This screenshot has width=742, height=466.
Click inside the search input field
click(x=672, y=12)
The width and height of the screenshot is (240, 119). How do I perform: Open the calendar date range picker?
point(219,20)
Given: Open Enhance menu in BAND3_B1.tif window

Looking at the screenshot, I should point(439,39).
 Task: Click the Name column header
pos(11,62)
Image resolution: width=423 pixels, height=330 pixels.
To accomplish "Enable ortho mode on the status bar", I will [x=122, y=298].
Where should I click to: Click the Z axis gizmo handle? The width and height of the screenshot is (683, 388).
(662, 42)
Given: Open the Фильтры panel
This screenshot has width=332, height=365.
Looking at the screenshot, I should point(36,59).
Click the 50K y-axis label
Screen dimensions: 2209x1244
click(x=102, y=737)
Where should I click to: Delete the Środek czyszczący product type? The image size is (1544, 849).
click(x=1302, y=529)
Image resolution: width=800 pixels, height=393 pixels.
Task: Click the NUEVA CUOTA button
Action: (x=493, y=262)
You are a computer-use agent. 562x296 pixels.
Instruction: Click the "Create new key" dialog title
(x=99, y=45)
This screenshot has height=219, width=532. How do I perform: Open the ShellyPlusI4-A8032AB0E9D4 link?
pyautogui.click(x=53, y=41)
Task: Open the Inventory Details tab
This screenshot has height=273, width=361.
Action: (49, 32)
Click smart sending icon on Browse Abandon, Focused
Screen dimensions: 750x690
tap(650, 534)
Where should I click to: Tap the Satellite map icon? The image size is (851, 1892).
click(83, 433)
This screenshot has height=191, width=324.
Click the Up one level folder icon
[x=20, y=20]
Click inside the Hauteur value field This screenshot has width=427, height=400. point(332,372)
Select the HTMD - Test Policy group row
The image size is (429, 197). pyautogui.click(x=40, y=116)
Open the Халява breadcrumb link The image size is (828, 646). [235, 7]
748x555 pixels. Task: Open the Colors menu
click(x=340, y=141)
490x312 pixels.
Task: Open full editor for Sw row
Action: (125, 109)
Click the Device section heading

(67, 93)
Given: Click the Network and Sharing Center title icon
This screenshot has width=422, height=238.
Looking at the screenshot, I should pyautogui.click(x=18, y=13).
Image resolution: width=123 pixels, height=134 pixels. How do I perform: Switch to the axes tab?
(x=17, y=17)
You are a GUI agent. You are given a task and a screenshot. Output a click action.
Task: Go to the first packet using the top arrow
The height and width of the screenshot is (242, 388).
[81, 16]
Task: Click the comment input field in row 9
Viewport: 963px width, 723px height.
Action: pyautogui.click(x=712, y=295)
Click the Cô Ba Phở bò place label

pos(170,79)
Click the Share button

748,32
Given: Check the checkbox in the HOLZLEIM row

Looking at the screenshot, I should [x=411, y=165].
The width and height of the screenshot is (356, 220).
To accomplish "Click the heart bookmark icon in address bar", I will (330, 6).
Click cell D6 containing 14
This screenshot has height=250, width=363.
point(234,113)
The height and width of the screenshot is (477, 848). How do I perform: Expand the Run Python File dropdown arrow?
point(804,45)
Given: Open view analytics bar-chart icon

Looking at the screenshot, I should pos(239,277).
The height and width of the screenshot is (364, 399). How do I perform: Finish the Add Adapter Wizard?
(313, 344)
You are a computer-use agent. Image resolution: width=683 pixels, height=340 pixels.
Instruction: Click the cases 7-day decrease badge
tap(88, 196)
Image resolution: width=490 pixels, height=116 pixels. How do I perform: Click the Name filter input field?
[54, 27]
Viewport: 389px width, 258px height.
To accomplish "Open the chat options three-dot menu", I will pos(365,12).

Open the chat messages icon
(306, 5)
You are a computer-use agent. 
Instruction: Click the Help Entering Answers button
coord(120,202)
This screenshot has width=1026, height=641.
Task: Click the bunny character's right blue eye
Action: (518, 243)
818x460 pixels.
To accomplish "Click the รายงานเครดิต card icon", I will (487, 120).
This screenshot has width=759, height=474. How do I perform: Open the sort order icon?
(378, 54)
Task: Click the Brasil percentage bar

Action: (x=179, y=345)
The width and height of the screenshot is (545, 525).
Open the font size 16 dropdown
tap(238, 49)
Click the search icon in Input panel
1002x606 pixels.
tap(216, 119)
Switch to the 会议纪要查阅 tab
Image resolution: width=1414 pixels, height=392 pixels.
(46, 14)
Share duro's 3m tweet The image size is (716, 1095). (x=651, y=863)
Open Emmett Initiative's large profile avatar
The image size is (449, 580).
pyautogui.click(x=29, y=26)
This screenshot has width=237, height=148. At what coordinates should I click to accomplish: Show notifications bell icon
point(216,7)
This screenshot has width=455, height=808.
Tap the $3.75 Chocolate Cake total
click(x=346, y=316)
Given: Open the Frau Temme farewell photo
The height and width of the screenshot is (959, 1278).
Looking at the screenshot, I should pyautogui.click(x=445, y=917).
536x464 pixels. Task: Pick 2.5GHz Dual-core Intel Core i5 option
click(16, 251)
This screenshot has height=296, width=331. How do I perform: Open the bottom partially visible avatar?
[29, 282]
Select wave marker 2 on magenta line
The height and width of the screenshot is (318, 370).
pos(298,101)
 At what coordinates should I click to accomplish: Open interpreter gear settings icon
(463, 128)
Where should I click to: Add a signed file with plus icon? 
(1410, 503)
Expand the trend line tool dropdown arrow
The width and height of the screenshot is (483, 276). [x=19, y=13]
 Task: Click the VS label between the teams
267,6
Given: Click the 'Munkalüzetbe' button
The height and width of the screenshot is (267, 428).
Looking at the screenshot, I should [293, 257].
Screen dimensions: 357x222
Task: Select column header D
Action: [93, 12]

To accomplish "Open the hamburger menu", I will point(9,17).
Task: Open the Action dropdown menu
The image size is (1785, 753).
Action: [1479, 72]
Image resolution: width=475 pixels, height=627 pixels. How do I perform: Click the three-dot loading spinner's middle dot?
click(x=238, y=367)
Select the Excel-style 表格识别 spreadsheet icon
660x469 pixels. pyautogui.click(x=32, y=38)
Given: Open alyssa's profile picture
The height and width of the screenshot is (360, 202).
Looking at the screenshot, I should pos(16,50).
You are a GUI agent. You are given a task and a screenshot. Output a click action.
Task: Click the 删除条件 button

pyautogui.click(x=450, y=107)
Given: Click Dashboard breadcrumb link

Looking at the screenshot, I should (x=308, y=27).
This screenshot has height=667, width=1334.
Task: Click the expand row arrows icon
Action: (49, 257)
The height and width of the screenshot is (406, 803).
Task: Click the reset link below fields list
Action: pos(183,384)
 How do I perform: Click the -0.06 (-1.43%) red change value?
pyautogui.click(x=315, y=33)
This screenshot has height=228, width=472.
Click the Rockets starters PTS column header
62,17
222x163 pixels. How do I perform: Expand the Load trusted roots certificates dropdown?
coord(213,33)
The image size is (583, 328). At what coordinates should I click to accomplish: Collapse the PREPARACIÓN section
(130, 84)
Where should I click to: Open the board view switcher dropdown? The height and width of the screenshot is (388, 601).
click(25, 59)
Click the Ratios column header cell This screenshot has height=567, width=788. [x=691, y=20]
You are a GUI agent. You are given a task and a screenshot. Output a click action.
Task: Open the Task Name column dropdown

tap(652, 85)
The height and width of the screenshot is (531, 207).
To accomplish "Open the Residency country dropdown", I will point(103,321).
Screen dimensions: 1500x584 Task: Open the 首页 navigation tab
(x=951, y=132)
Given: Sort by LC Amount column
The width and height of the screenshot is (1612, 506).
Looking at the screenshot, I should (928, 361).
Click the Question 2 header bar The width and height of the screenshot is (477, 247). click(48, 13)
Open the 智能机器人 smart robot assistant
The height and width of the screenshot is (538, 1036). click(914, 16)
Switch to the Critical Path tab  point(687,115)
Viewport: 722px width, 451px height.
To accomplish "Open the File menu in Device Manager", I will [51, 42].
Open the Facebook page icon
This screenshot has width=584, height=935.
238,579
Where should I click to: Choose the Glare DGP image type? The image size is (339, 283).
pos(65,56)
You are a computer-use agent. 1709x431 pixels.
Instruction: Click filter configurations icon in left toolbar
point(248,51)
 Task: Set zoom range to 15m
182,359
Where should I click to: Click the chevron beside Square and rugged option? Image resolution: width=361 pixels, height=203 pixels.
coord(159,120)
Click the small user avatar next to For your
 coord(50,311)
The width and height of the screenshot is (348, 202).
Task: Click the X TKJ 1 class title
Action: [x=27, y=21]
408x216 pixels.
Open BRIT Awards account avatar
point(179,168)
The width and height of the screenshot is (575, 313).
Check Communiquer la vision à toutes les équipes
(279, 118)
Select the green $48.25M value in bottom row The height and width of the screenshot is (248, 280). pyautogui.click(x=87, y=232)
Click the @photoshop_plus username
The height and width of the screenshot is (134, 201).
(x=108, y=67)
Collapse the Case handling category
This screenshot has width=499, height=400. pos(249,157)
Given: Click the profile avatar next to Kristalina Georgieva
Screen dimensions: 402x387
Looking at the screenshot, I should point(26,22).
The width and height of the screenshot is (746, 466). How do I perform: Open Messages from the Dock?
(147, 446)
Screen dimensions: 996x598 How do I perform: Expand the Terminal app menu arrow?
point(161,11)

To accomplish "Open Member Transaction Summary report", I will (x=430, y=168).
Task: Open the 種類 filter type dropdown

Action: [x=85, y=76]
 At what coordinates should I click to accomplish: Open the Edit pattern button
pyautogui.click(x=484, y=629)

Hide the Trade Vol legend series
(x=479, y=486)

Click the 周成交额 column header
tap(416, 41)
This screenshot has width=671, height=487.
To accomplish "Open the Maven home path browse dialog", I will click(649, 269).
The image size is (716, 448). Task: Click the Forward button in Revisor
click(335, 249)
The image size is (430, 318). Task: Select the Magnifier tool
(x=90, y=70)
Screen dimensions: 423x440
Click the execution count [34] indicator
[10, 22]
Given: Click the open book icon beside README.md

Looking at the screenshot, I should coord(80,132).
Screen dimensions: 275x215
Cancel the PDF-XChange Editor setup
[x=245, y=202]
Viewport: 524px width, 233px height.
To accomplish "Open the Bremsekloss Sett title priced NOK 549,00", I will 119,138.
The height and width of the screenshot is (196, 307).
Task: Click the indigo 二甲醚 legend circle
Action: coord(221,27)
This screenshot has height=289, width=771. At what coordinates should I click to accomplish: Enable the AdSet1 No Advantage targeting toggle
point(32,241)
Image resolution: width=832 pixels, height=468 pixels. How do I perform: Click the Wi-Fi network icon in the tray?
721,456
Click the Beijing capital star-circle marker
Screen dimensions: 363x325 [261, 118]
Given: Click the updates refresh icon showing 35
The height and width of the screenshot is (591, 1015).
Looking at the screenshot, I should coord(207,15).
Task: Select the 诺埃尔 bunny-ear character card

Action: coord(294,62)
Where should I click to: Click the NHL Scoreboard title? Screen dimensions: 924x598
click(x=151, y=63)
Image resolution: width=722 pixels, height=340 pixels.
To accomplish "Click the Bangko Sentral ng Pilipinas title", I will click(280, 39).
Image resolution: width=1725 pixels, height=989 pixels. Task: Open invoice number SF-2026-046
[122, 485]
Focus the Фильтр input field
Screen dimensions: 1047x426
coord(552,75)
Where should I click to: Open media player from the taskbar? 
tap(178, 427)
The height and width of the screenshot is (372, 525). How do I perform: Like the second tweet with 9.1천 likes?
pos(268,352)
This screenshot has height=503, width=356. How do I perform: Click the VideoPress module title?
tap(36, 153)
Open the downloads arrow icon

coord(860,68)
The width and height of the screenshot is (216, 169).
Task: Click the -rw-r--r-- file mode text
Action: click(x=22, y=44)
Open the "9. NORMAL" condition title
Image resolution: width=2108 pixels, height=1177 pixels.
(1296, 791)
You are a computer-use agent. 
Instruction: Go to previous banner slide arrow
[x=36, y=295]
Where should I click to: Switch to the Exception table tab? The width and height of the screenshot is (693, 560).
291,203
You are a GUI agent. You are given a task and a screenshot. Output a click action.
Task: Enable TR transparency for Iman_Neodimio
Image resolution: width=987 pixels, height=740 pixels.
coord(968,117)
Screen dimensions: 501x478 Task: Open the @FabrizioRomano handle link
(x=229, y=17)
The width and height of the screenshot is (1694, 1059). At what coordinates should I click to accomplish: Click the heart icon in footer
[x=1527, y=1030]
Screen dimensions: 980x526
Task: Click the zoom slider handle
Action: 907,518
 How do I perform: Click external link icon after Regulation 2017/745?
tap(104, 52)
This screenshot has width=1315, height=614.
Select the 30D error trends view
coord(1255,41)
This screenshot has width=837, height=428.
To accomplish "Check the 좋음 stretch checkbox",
____________
**PROBLEM TO SOLVE**
Please copy each line from the material above in which the string "computer" appears.

**RESULT OF THE EXERCISE**
You are a computer-use agent. 562x296 pixels.
You are a computer-use agent. Image resolution: width=683 pixels, height=340 pixels.
You are a computer-use agent. 
You are a computer-use agent. 1709x431 pixels.
You are a computer-use agent. 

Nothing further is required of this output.